BEGIN

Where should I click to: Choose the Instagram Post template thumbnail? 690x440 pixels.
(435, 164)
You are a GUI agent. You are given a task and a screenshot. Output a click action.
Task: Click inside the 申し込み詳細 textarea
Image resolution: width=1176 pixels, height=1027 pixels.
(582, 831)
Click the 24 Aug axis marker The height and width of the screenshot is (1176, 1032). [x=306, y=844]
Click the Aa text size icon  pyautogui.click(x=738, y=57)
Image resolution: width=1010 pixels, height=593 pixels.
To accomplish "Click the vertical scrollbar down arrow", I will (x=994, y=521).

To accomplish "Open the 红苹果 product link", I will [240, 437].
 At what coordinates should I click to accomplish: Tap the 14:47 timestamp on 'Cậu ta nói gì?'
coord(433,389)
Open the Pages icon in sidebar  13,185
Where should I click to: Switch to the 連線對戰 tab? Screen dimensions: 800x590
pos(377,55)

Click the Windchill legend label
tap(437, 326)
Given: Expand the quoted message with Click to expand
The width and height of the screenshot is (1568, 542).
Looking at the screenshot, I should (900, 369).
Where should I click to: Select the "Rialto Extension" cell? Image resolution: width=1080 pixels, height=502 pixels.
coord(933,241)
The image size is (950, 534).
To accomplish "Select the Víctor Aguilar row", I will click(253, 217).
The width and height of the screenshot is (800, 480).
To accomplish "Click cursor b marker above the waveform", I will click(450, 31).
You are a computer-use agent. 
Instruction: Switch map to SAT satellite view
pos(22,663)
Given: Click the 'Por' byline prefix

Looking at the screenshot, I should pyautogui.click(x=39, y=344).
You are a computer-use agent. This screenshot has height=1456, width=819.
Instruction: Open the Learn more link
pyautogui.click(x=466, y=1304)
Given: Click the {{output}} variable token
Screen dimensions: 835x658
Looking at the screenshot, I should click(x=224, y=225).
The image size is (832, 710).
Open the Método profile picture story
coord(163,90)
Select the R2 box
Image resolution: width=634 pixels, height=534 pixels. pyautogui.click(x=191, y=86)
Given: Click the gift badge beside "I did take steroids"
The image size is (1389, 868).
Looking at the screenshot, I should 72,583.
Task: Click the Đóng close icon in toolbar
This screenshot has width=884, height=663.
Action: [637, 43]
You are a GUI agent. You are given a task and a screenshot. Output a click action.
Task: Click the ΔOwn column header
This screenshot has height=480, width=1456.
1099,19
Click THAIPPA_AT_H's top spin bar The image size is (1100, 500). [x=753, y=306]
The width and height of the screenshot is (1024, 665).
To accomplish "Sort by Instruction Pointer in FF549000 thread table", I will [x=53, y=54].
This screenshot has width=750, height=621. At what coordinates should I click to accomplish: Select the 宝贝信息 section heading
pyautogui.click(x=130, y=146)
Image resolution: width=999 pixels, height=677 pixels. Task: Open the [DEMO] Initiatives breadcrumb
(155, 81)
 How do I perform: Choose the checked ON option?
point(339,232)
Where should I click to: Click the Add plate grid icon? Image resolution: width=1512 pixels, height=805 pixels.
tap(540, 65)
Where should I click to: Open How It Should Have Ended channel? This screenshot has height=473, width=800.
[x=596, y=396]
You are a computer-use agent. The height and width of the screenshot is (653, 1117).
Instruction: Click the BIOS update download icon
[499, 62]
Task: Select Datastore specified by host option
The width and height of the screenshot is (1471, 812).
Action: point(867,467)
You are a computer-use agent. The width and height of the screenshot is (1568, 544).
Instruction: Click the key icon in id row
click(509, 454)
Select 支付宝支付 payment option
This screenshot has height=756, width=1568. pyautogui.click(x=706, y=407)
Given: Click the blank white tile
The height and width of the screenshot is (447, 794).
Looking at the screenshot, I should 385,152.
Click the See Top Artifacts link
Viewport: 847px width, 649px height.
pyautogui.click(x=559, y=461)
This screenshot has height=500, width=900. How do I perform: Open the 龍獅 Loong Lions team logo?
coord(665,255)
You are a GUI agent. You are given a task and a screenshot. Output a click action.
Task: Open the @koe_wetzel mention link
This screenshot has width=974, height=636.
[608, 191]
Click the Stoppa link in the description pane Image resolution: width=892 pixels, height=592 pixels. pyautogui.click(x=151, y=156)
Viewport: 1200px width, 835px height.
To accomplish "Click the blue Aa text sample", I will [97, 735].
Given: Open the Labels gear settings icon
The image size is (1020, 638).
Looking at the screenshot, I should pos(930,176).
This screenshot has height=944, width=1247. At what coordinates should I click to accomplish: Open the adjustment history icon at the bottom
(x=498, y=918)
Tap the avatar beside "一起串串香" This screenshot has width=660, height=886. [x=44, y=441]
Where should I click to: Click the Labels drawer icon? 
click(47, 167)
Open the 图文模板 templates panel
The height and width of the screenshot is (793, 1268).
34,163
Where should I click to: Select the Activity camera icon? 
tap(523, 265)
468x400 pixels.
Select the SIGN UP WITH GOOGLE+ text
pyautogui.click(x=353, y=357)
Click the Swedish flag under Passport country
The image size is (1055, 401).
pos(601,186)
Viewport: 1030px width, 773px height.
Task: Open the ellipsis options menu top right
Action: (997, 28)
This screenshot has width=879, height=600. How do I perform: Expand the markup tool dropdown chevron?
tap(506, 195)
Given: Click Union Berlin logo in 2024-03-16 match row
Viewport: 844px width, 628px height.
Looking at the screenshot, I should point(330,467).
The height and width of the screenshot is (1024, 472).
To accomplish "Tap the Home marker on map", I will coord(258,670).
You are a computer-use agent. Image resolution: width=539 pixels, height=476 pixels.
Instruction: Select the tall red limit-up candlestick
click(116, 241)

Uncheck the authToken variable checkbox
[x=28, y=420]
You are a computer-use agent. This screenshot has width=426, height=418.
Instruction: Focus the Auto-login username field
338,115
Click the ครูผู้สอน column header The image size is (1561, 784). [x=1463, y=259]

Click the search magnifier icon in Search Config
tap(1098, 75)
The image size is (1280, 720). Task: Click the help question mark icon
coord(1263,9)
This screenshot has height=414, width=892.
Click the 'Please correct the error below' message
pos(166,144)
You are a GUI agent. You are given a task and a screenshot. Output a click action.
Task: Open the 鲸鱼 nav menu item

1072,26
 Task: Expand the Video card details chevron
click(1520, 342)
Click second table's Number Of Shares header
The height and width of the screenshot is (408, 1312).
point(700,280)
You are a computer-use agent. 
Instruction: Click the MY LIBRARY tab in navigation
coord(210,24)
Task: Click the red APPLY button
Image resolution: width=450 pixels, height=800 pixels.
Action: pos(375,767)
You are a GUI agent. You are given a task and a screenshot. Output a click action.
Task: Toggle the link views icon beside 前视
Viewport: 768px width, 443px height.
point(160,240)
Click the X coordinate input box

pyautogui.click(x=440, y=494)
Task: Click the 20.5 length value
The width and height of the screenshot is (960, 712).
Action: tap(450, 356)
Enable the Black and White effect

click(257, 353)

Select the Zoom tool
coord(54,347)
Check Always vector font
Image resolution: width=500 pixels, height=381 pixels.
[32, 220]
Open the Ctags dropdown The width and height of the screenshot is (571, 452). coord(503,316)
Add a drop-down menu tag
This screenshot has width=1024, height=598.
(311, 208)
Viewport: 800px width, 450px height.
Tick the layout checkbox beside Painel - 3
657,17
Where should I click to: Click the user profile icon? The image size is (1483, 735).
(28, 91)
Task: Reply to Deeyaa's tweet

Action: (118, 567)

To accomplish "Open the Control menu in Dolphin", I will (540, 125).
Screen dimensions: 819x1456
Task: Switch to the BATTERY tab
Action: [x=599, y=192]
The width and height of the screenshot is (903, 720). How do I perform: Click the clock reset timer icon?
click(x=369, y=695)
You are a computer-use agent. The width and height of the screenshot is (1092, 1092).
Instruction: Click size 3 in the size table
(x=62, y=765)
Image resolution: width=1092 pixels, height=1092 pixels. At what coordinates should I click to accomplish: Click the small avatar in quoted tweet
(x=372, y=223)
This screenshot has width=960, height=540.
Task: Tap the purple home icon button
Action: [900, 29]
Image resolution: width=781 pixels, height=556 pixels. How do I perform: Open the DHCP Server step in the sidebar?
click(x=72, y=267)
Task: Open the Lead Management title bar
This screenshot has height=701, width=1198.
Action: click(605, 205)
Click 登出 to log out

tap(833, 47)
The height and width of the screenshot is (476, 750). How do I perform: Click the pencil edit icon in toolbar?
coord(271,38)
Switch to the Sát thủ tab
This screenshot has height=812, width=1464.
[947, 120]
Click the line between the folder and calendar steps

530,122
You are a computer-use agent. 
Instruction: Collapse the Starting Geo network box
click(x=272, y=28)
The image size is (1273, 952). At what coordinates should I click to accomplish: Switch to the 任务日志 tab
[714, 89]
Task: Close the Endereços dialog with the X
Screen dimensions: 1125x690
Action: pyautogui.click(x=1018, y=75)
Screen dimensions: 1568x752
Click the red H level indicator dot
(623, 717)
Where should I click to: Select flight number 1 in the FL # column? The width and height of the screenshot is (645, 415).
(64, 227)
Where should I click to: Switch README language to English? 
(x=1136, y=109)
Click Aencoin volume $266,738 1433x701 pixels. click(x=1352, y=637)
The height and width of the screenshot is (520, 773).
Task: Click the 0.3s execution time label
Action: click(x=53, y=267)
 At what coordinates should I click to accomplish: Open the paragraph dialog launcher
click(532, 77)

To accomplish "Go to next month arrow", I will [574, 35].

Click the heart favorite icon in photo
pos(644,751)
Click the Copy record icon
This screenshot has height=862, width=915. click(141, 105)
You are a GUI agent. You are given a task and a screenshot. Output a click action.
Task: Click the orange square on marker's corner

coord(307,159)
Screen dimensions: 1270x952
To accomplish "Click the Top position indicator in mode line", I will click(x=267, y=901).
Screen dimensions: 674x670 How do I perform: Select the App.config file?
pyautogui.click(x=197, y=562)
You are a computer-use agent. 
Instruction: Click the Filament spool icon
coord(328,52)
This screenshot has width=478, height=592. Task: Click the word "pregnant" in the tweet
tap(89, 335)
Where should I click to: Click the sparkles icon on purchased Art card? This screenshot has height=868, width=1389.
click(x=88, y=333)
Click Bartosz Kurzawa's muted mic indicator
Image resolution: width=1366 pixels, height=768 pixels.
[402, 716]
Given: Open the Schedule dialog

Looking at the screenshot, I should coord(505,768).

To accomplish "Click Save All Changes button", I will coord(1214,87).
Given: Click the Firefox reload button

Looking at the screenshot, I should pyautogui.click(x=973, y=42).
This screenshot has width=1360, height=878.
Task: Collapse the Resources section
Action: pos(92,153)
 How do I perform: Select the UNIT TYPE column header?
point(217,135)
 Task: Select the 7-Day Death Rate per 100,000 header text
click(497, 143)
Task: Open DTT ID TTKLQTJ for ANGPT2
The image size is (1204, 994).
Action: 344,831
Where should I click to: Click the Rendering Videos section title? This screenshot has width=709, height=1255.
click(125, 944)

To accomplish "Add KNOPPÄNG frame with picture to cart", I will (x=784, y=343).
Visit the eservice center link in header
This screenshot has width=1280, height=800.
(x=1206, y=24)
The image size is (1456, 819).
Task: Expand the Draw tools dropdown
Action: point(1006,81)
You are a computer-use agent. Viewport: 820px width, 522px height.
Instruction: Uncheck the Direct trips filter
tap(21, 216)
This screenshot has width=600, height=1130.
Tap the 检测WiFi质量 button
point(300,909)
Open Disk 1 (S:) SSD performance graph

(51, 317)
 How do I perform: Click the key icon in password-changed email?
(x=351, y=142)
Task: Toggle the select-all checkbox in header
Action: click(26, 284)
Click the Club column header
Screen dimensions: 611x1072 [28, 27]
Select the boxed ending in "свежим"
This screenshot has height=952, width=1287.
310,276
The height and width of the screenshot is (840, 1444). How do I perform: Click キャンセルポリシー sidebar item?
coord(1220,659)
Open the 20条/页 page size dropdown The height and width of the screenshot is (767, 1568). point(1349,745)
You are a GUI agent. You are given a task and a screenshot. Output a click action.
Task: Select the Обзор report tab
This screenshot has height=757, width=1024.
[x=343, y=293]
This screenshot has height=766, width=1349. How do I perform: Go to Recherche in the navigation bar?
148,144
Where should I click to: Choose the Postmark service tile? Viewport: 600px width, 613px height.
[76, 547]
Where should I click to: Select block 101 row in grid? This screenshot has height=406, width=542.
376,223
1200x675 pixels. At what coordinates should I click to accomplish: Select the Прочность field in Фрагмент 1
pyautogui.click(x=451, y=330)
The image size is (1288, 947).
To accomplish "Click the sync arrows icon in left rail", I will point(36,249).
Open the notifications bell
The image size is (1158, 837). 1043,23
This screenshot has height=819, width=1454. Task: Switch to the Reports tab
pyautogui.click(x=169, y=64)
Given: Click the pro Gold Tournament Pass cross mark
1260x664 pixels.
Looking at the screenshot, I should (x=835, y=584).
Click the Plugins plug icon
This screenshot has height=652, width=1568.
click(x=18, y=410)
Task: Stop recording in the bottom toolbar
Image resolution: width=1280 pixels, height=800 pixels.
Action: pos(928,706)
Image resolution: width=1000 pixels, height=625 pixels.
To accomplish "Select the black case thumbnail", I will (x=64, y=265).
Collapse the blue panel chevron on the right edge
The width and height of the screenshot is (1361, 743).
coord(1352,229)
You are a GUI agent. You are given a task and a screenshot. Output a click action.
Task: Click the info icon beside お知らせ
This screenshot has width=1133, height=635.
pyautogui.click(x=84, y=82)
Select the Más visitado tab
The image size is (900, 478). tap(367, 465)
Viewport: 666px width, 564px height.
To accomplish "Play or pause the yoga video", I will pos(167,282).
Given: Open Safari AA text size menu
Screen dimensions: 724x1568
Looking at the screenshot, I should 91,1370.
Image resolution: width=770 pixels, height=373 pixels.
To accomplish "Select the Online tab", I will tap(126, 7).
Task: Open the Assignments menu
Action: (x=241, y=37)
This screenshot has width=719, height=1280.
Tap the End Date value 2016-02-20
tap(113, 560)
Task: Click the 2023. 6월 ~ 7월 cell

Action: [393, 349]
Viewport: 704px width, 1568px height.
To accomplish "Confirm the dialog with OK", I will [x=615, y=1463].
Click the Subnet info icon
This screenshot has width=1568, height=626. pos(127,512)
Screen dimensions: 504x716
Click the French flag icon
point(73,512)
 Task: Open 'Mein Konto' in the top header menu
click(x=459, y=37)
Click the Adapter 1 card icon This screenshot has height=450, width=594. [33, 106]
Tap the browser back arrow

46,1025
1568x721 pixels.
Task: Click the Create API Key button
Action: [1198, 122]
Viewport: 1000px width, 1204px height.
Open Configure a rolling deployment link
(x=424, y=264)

END

● REQUIRED ACTION
Where the listing above has a line with "Where should I click to: Select flight", start there, and output every line exactly through the line with "Screen dimensions: 1270x952", which is also included.

● REPLY TO THE EXERCISE
Where should I click to: Select flight number 1 in the FL # column? The width and height of the screenshot is (645, 415).
(64, 227)
Where should I click to: Switch README language to English? 
(x=1136, y=109)
Click Aencoin volume $266,738 1433x701 pixels. click(x=1352, y=637)
The height and width of the screenshot is (520, 773).
Task: Click the 0.3s execution time label
Action: click(x=53, y=267)
 At what coordinates should I click to accomplish: Open the paragraph dialog launcher
click(532, 77)

To accomplish "Go to next month arrow", I will [574, 35].

Click the heart favorite icon in photo
pos(644,751)
Click the Copy record icon
This screenshot has height=862, width=915. click(141, 105)
You are a GUI agent. You are given a task and a screenshot. Output a click action.
Task: Click the orange square on marker's corner

coord(307,159)
Screen dimensions: 1270x952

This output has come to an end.